You’re right in thinking that I want to get home but I think civilian life is going to be a bit tame for this kid when it is all over, besides I’m strictly a sad sack when it comes to having a trade or being interested in anything but what I’m doing right now. On top of that I kind of like to travel
and see the rest of the world and I’d never be able to do that if I were a civilian, I’d just never have that much money. No kidding Mutz I haven’t saved a damn cent since I’ve been in this outfit and I don’t think I ever shall, the folks sort of keep me drained, don’t get me wrong, I’m not bitching or anything but that’s the way it stands. I know that I owe the folks a lot and I also realize that Pat is going to get married some day and she rates that much out of life. I’m sort of holding the bench down till Chip gets big enough to support Mom and Dad. Wish that I could help them out with more than I do but right now its out of the question, just so they are comfortable and happy is all that I care about at present. Now I find that the little woman is starting to dream of hearing the pitter patter of tiny feet and they aren’t mice.

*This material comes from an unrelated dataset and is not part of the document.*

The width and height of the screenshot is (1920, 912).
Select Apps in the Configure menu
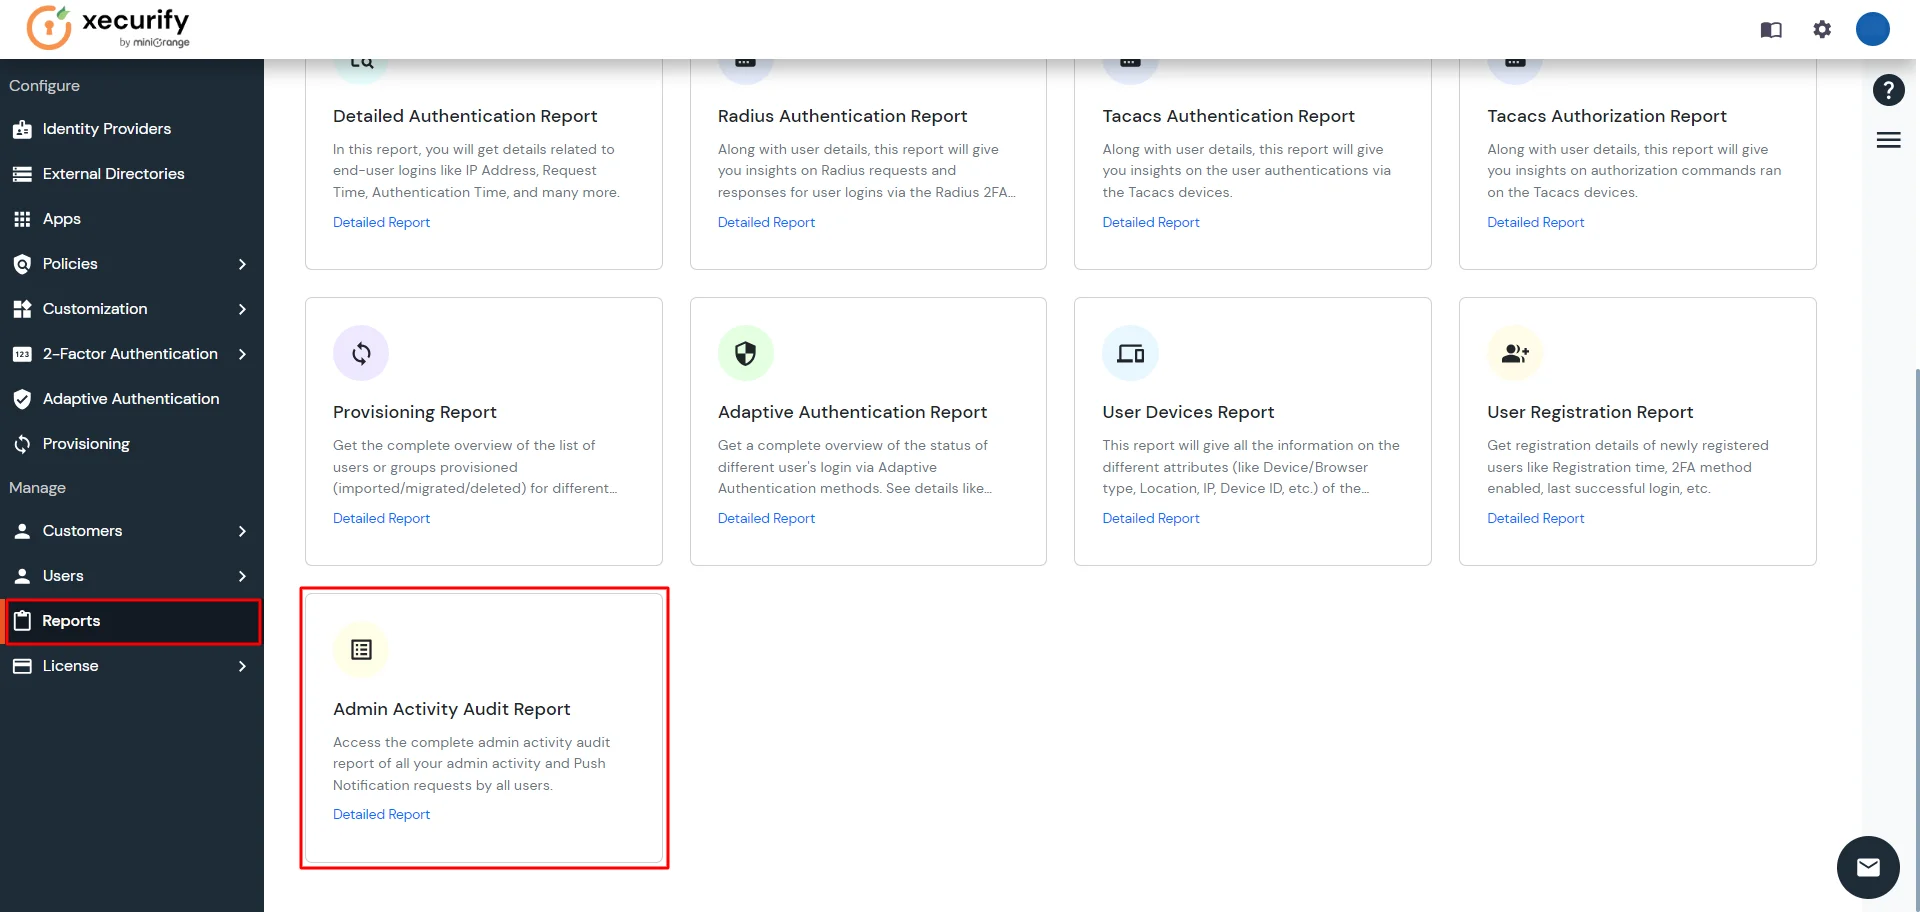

Mutze just howinhell does a guy go about giving a gal the brushoff by way of letter. I don’t want to hurt her feelings because she really is a nice kid, in fact one of the nicest girls I’ve ever gone out with BUT I can’t get married, I don’t want to get married, I can’t afford to get married and last but not least I happy the way I am. Love em all is my motto, can I help it if one loves back. I might have gotten a little ardent but not that ardent. I mean no feeling hurt on either side and I was always a (I blush) gentleman if a Stevens can be one. If you don’t believe me ask me older brudder but then again I have always been called wilder than he, at least that’s the way I heered it. Suppose you give me your version of that?
One other piece of news that Frank included in this letter has me puzzled.
Yeah it too bad about the skipper and I have the unhappy task of writing his parents a letter, really don’t know how too start it or for that matter how to write any of it, guess I’ll blunder through it some way.
I’ve tried to examine names on the Navy Muster Rolls included at Ancestry.com, but can’t locate any changes that would indicate a death or serious injury on board his ship at such a ranking level, nor any reason why Frank would be the one tasked with sending a personal note. Perhaps, in addition to the official notices, there might have been a tradition of making a more personal contact from among those who served alongside the man—something I’m entirely unsure about. At any rate, someone thought that Frank’s letter-writing skills would be adequate for the sad occasion.